The answer must consist of every line below that holds the word "Given".

━━━ INFORMATION SUPPLIED ━━━

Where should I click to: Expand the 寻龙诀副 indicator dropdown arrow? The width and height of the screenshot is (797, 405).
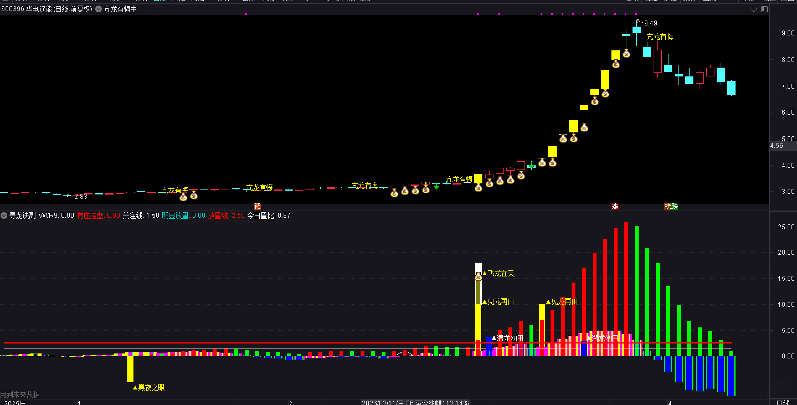pos(4,216)
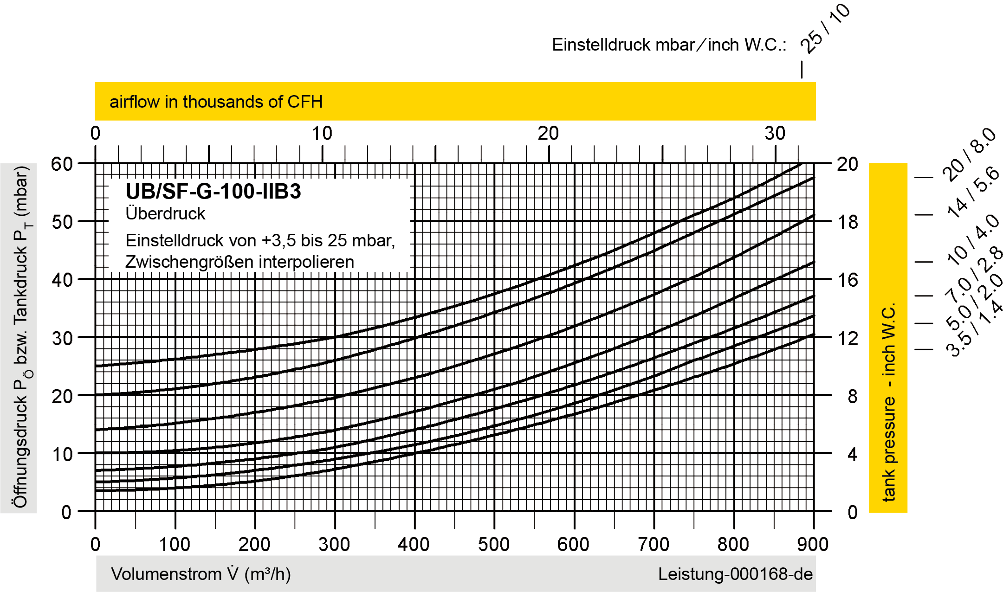Click the 10 mark on the CFH axis

click(322, 134)
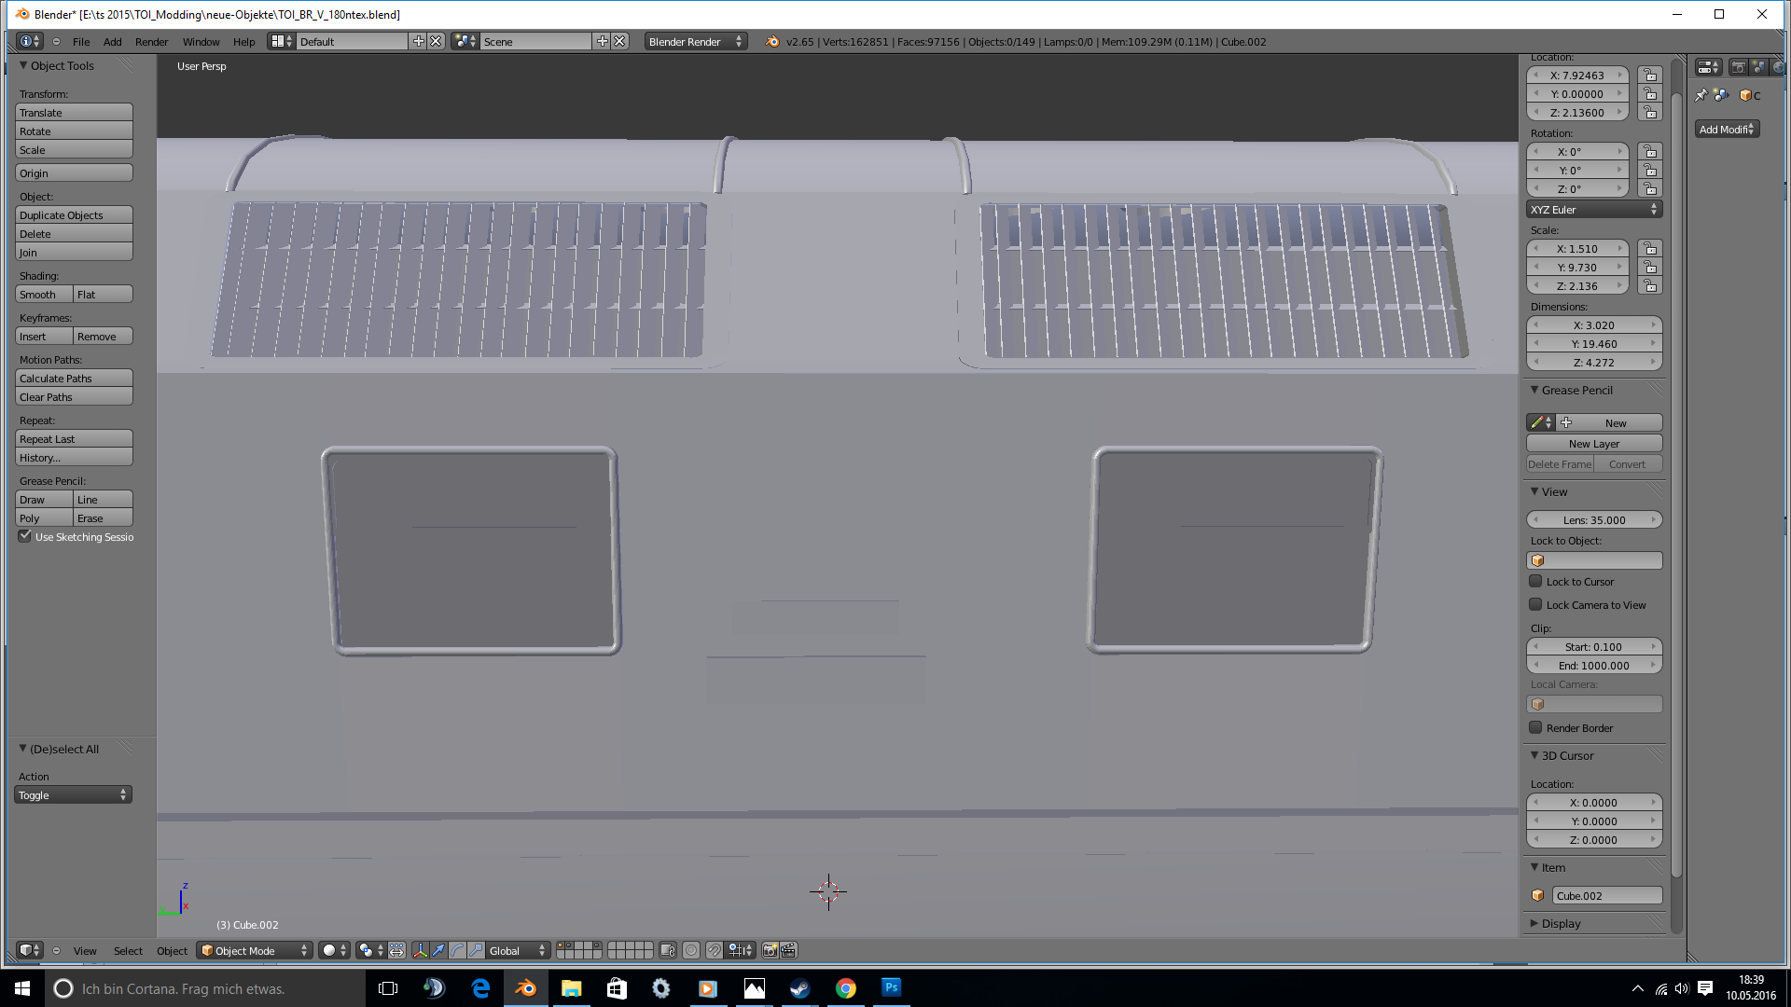The height and width of the screenshot is (1007, 1791).
Task: Open Steam from the Windows taskbar
Action: pyautogui.click(x=799, y=988)
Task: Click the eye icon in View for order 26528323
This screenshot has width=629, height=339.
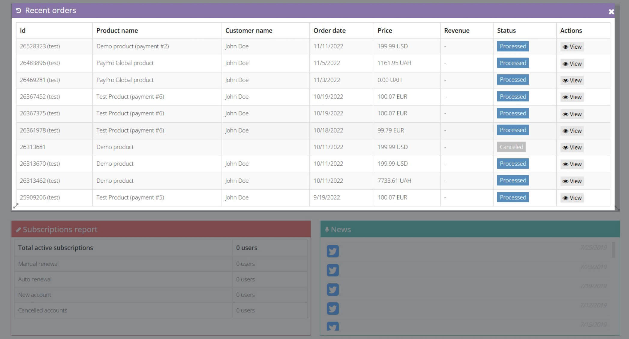Action: 565,47
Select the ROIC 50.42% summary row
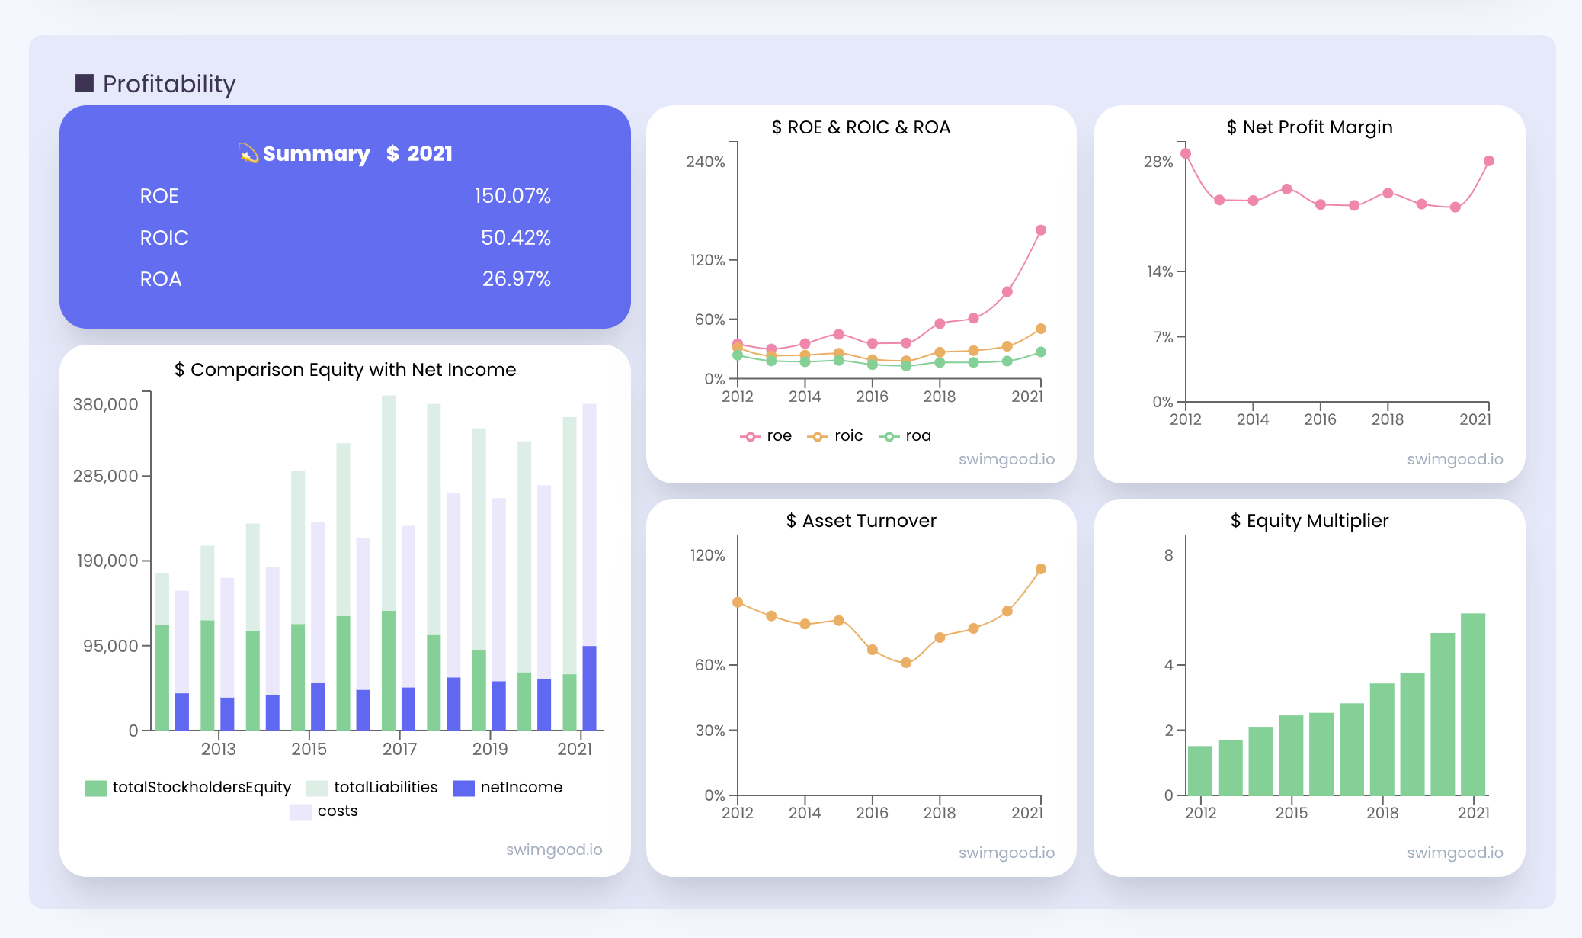The height and width of the screenshot is (938, 1582). tap(344, 238)
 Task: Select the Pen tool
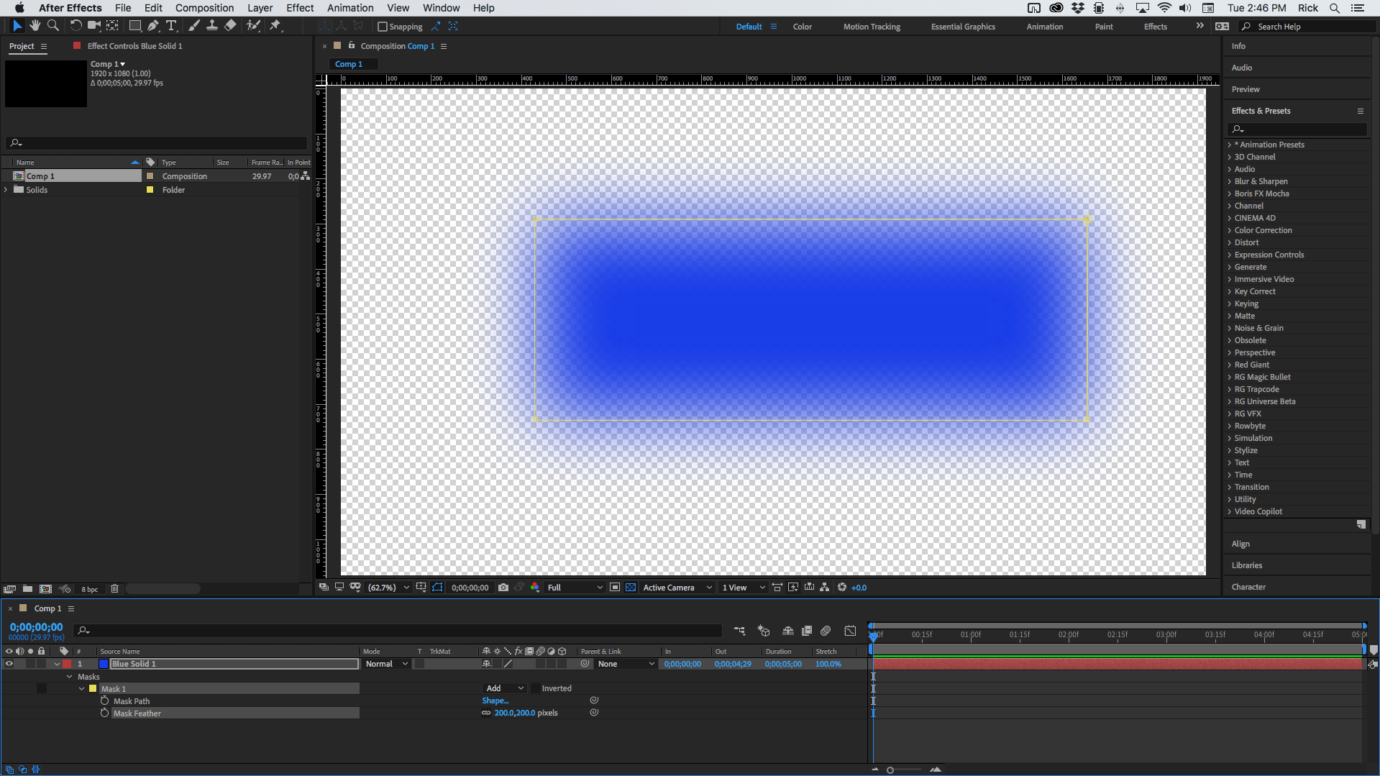click(x=153, y=26)
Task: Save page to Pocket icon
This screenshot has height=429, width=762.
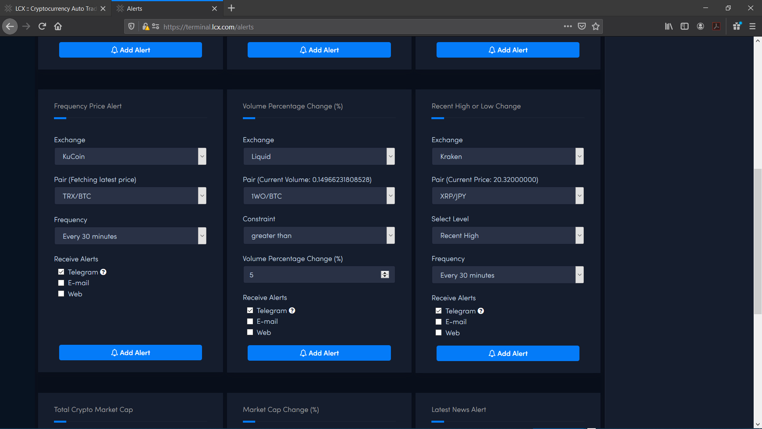Action: coord(582,26)
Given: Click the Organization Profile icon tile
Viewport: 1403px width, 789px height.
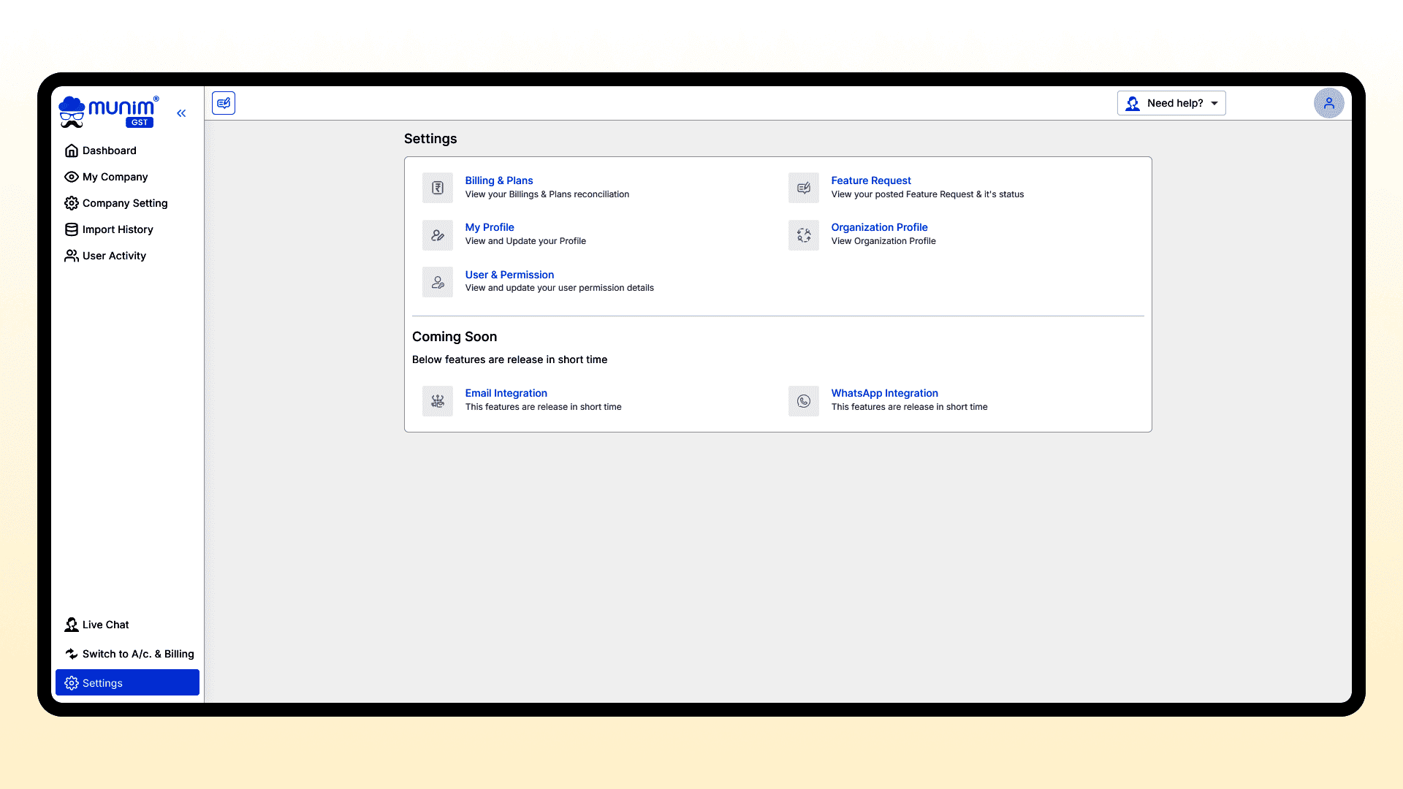Looking at the screenshot, I should point(803,235).
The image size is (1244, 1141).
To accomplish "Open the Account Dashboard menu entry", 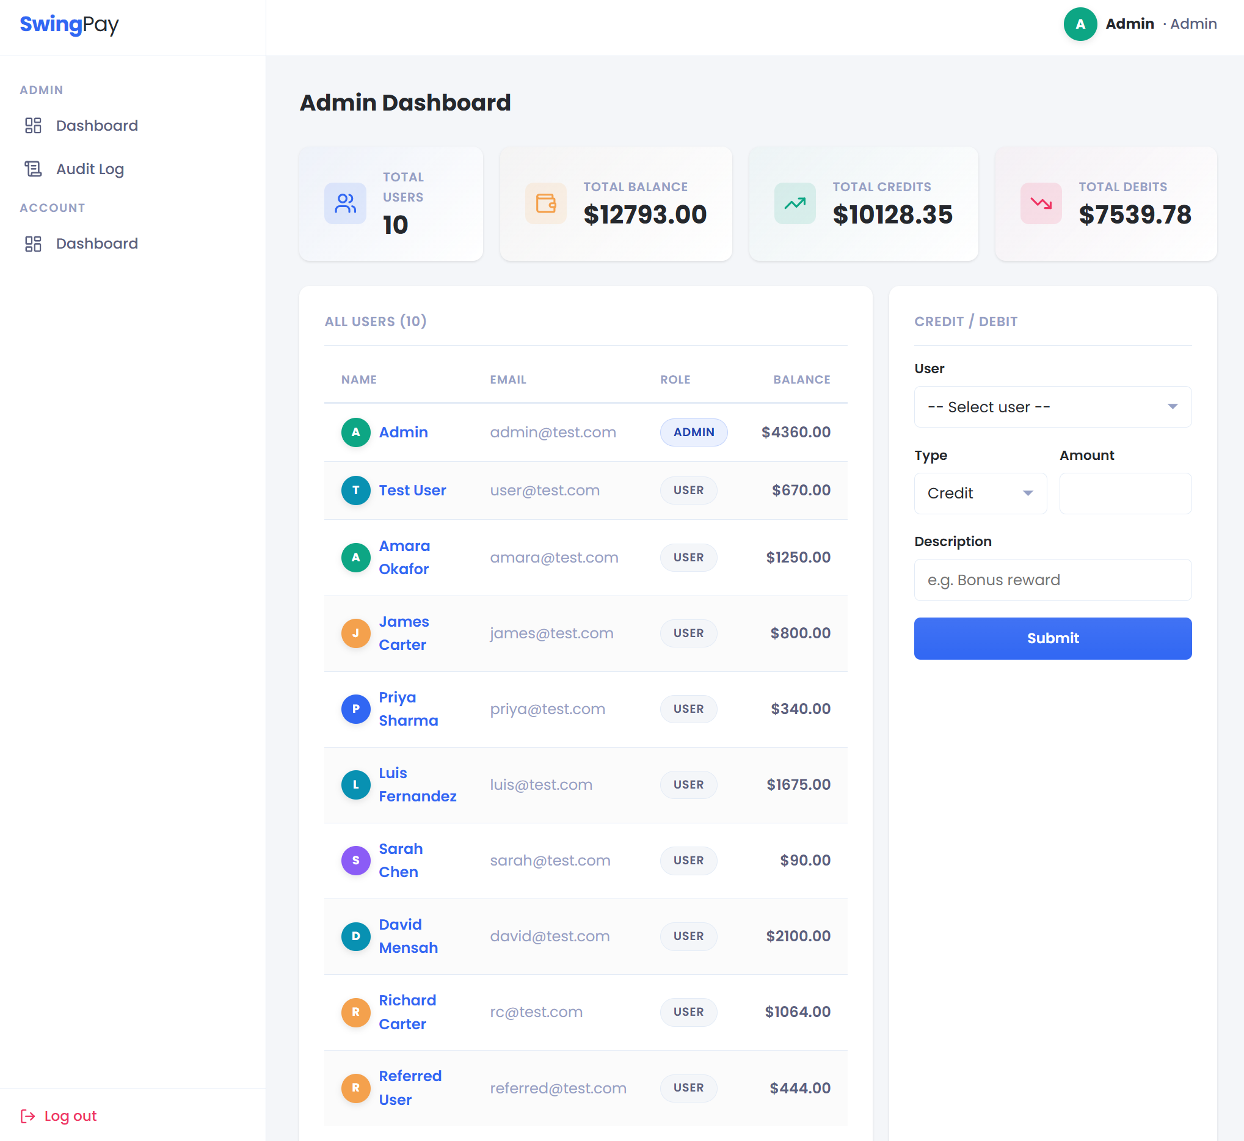I will click(97, 244).
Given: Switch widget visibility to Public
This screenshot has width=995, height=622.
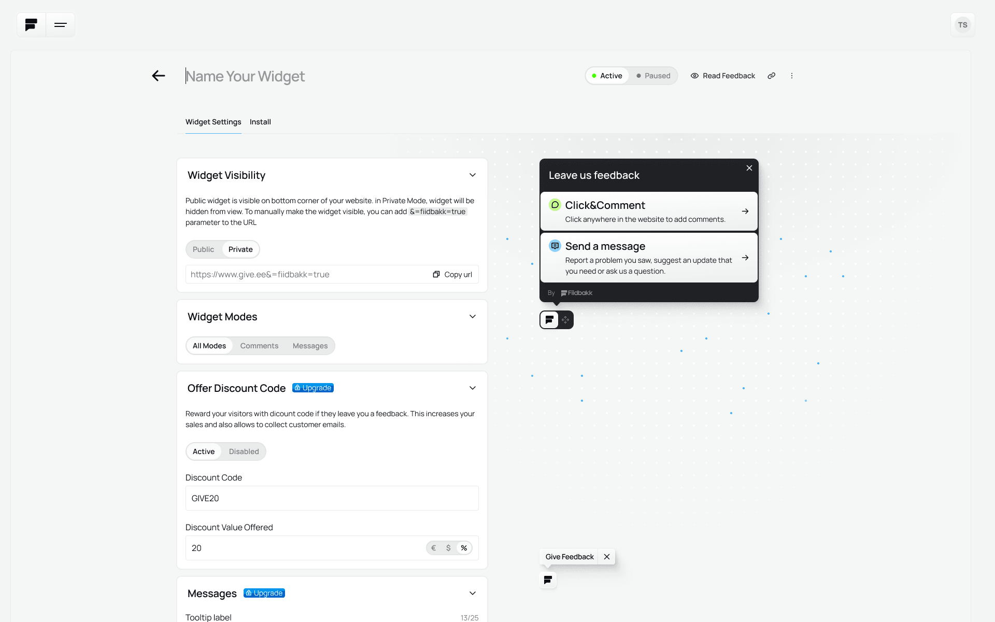Looking at the screenshot, I should [203, 249].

━━━

RESULT OF THE EXERCISE:
Given: Click the Organization Profile icon tile
Given: Switch widget visibility to Public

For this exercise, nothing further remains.